Towards optimum query segmentation: in doubt without

  • Authors:
  • Matthias Hagen;Martin Potthast;Anna Beyer;Benno Stein

  • Affiliations:
  • Bauhaus-Universität Weimar, Weimar, Germany;Bauhaus-Universität Weimar, Weimar, Germany;Bauhaus-Universität Weimar, Weimar, Germany;Bauhaus-Universität Weimar, Weimar, Germany

  • Venue:
  • Proceedings of the 21st ACM international conference on Information and knowledge management
  • Year:
  • 2012

Quantified Score

Hi-index 0.00

Visualization

Abstract

Query segmentation is the problem of identifying those keywords in a query, which together form compound concepts or phrases like "new york times". Such segments can help a search engine to better interpret a user's intents and to tailor the search results more appropriately.
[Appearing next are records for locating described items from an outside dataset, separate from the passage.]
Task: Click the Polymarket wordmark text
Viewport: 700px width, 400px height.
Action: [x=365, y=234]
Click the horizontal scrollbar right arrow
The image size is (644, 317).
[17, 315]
Our contributions to this problem are threefold. (1) We conduct the first large-scale study of human segmentation behavior based on more than 500000 segmentations. (2) We show that the traditionally applied segmentation accuracy measures are not appropriate for such large-scale corpora and introduce new, more robust measures. (3) We develop a new query segmentation approach with the basic idea that, in cases of doubt, it is often better to (partially) leave queries without any segmentation. This new in-doubt-without approach chooses different segmentation strategies depending on query types. A large-scale evaluation shows substantial improvement upon the state of the art in terms of segmentation accuracy. To draw a complete picture, we also evaluate the impact of segmentation strategies on retrieval performance in a TREC setting. It turns out that more accurate segmentation not necessarily yields better retrieval performance. Based on this insight, we propose an in-doubt-without variant which achieves the best retrieval performance despite leaving many queries unsegmented. But there is still room for improvement: the optimum segmentation strategy which always chooses the segmentation that maximizes retrieval performance, significantly outperforms all other tested approaches.